%%
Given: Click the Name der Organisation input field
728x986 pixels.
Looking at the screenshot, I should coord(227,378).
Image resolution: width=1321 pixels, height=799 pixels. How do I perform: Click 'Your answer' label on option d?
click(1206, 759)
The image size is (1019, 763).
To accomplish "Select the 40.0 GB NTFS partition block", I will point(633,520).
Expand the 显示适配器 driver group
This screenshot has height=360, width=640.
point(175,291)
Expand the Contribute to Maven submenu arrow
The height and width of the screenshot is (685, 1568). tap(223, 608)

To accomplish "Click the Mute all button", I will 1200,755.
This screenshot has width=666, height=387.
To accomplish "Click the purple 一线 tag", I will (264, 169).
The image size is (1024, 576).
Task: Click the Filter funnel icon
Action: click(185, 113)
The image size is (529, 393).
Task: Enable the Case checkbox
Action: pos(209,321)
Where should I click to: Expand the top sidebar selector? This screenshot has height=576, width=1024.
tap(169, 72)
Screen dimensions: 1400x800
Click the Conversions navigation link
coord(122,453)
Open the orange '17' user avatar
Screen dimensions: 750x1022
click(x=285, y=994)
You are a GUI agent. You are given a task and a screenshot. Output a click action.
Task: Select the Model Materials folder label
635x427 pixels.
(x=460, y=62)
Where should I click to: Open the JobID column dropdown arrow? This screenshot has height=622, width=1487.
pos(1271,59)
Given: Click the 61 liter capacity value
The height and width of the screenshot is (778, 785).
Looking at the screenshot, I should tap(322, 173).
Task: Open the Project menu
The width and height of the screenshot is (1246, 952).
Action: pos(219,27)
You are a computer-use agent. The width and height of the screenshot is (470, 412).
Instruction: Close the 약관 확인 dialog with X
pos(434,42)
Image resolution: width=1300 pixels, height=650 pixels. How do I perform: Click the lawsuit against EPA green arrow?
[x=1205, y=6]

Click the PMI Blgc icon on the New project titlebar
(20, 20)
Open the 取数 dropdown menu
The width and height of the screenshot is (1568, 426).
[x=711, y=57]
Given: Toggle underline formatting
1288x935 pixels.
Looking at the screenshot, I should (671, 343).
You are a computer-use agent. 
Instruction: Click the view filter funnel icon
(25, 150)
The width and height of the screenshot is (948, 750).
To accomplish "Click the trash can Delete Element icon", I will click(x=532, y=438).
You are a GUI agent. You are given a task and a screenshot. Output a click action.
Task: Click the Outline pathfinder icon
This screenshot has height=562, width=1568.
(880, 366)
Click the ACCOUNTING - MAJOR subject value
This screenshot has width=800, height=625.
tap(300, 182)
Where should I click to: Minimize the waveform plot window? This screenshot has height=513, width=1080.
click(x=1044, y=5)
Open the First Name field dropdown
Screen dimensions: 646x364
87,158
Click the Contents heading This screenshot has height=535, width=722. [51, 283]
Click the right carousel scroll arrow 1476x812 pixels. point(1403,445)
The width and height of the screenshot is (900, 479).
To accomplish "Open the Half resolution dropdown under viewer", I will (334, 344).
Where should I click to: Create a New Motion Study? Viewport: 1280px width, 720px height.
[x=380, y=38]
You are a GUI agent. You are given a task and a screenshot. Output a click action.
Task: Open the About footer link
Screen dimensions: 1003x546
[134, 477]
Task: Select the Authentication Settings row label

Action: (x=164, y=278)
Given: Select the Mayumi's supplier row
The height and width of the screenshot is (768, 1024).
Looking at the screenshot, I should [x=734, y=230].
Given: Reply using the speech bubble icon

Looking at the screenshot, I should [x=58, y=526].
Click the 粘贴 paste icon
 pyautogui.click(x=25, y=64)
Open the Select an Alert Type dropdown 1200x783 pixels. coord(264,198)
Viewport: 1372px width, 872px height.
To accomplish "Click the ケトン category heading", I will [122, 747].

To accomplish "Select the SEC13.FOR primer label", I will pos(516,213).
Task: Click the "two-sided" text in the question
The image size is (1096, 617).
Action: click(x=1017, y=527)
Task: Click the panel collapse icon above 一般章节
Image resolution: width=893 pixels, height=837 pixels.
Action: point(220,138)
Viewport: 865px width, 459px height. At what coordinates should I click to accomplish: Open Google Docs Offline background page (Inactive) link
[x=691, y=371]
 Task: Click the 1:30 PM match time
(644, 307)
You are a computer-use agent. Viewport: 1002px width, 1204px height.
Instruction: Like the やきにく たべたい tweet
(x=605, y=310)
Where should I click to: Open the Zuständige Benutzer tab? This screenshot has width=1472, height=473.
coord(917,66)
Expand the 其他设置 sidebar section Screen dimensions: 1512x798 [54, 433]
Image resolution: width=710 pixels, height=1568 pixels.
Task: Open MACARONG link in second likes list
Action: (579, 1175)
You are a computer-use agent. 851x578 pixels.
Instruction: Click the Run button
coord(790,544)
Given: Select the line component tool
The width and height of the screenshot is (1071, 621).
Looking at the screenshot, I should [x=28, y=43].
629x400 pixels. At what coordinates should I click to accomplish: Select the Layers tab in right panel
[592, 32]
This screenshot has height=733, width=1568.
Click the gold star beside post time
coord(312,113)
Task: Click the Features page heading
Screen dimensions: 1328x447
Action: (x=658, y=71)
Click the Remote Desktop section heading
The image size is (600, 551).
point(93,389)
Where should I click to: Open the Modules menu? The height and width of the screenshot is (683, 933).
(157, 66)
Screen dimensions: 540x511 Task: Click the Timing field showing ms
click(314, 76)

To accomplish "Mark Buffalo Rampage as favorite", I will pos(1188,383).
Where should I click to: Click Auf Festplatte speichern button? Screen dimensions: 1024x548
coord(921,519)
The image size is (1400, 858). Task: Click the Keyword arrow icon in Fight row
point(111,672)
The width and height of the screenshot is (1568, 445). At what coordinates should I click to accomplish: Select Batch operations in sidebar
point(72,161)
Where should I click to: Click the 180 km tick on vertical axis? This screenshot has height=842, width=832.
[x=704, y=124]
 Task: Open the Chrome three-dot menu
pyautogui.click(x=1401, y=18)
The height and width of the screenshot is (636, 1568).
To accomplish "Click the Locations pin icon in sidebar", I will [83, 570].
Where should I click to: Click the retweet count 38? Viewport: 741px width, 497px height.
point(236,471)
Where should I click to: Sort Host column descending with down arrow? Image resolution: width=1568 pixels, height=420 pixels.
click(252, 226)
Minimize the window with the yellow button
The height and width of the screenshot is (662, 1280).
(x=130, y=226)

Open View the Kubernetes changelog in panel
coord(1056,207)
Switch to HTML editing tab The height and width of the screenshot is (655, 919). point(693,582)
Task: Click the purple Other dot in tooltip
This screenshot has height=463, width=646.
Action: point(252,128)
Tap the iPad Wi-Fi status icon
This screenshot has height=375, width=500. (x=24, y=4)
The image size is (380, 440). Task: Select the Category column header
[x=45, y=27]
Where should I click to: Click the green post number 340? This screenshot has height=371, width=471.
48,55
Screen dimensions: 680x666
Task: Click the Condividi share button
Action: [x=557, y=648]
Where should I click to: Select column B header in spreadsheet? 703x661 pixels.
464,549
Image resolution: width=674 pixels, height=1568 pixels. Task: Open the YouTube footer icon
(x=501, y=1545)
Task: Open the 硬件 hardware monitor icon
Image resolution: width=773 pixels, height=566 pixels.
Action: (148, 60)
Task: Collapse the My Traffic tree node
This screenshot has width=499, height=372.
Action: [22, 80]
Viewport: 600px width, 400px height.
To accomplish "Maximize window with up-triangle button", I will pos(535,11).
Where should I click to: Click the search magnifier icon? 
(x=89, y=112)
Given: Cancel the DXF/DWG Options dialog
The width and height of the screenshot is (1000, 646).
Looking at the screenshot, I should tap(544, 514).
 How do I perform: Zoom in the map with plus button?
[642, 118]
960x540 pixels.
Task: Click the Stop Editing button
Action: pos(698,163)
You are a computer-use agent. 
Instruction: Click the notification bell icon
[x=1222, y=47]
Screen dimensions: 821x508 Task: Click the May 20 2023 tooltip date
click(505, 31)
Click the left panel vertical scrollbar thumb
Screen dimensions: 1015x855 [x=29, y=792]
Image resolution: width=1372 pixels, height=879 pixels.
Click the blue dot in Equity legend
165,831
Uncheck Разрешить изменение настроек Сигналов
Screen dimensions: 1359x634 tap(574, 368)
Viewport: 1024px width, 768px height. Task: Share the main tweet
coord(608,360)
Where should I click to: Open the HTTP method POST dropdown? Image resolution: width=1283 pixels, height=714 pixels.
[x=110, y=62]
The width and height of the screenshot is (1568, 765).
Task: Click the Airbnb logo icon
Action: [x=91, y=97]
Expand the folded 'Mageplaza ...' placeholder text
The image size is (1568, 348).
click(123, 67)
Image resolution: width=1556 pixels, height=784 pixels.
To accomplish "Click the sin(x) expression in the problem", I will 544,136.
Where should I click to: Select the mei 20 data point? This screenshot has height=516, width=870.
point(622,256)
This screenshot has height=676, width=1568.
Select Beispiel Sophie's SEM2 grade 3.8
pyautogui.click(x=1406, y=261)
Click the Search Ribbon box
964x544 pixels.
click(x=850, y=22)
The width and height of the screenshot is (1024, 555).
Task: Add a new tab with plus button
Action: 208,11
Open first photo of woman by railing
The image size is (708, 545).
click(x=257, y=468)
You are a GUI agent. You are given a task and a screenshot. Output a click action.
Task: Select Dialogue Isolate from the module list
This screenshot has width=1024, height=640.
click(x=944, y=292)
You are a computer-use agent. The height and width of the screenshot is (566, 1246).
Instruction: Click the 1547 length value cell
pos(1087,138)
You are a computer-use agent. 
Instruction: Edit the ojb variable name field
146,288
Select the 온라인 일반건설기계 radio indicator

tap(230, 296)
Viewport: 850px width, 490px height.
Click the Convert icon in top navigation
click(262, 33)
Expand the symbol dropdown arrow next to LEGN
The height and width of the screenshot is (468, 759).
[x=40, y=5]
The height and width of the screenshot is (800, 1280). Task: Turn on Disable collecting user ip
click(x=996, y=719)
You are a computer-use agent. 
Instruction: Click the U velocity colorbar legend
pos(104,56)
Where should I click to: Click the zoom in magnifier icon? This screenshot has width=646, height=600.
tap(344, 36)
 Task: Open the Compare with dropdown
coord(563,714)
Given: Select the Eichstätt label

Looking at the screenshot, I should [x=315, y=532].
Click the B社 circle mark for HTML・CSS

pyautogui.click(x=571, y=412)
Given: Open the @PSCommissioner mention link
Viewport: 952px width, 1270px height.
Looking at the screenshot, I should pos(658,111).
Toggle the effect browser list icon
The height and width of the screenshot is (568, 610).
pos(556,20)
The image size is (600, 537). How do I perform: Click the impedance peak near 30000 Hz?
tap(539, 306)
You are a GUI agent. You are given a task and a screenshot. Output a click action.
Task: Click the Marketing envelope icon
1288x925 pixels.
%%
Your task for the entries above: copy exactly the span starting with the line with "Viewport: 1024px width, 768px" and going on through the line with "Image resolution: width=1556", both lines included, and nothing else.

Viewport: 1024px width, 768px height. Task: Share the main tweet
coord(608,360)
Where should I click to: Open the HTTP method POST dropdown? Image resolution: width=1283 pixels, height=714 pixels.
[x=110, y=62]
The width and height of the screenshot is (1568, 765).
Task: Click the Airbnb logo icon
Action: [x=91, y=97]
Expand the folded 'Mageplaza ...' placeholder text
The image size is (1568, 348).
click(123, 67)
Image resolution: width=1556 pixels, height=784 pixels.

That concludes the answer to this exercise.